Aller directement au contenu principal
Citoyen 2 min Boris Schapira

Stop

Nous sommes inondés de messages commentant les récentes affaires de harcèlement sexuel. Peu incitent à ce que ça s’arrête, préférant en rigoler, voire décrivant les femmes qui les dénoncent comme des emmerdeuses ou des hystériques. D’autres, pensant défendre la cause, enchaînent les bons mots sur telle ou telle femme politique, « évidemment trop moche pour être concernée ».

Ça m’insupporte.

Une femme s’estime victime de harcèlement ? C’est très important qu’elle en parle. Une autre femme ne s’estime pas concernée ? Très bien pour elle, quelle chance elle a ! Qu’elle en parle aussi, pour expliquer que non, tous les hommes ne sont pas comme ça.

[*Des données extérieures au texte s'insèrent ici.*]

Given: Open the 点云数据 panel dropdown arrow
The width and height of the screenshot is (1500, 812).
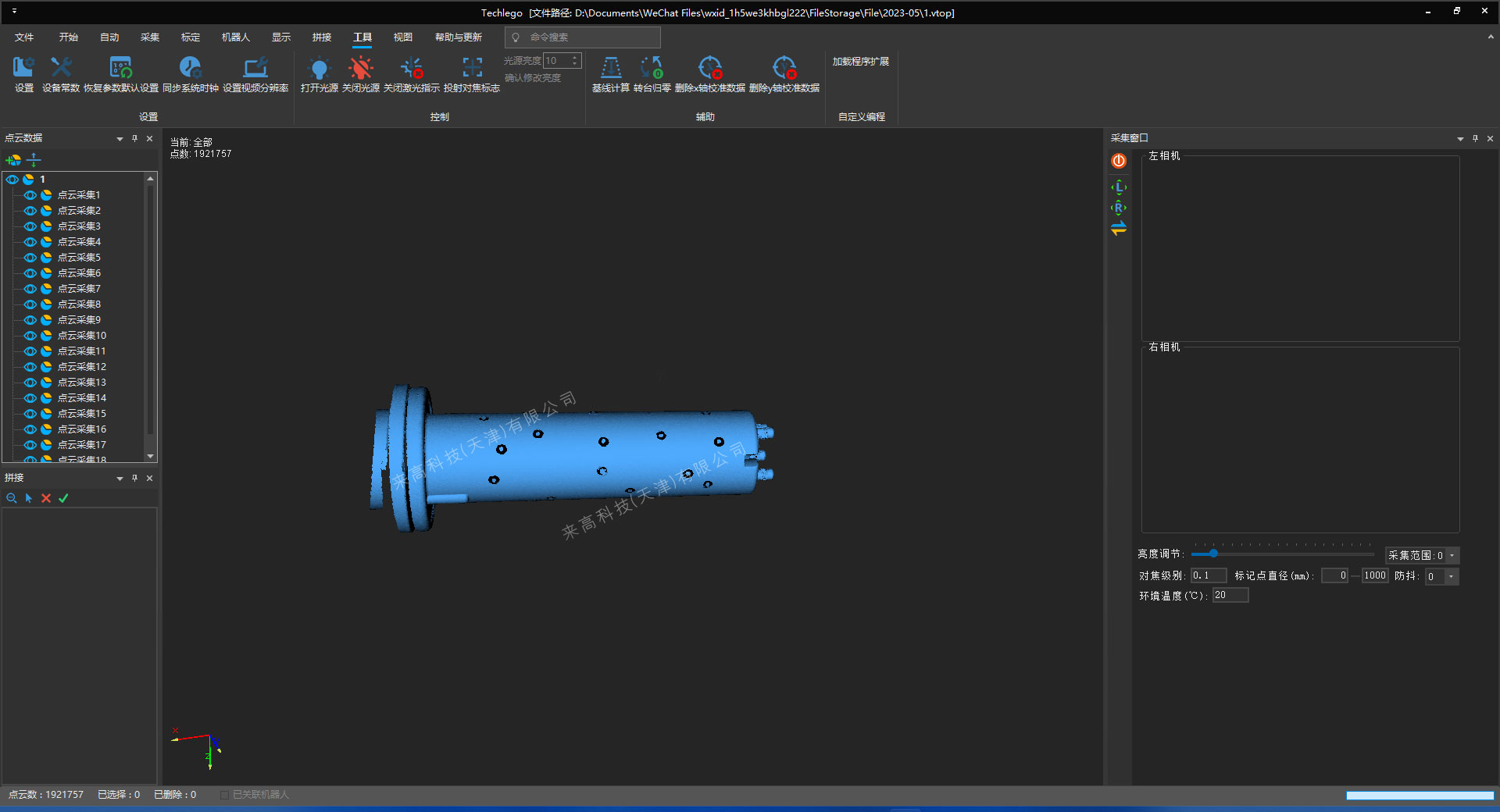Looking at the screenshot, I should pos(120,139).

Est-ce une raison pour que les deux se discréditent mutuellement ? Non.

Il s’agit juste de deux personnes, avec deux expériences de vie différente. L’expérience positive de l’une ne doit pas empêcher l’autre d’exprimer sa souffrance. Cette expérience négative ne doit alors pas jeter l’opprobre sur l’ensemble des hommes.

C’est comme ça pour une femme, pour un homme, pour quelqu’un de grand ou de petit, un pastafariste ou une Jedi1, quelle que soit la couleur de peau…

Quand j’entends parler de « gestes déplacés », j’ai dans ma tête l’image d’une femme qui, quelque part je ne sais où, est en train de prendre 50 douches pour s’en défaire. Et je ne ris pas.

Quand j’entends parler de « verbes un peu hauts », j’imagine cette autre femme qui subit les avances répétées d’un confrère, collègue, proche, inconnu, qu’importe: de quelqu’un à qui elle a dit « non » une fois, mais qui n’a pas compris qu’il y a des limites entre « faire la cours » et « être intrusif ». Et je ne ris pas.

Quand j’entends parler de « harcèlement sexuel », j’ai au cœur, là, comme un coup de couteau dans ma chaire de femme, la détresse d’une nana (ou d’un mec, parce que ça arrive à tout le monde), qui pleure dans le noir, qui se sent sale, dégueulasse, et qui ne peut qu’avoir encore plus de dégoût pour elle-même en entendant des gens rire et même parfois considérer « qu’il/elle l’a un peu cherché ».
« Comme je vous envie, vous qui réussissez à ‘rire de tout’… » par Papotiche

  1. si vous avez une religion plus conventionnelle, ou pas de religion, ça vous concerne aussi, hein.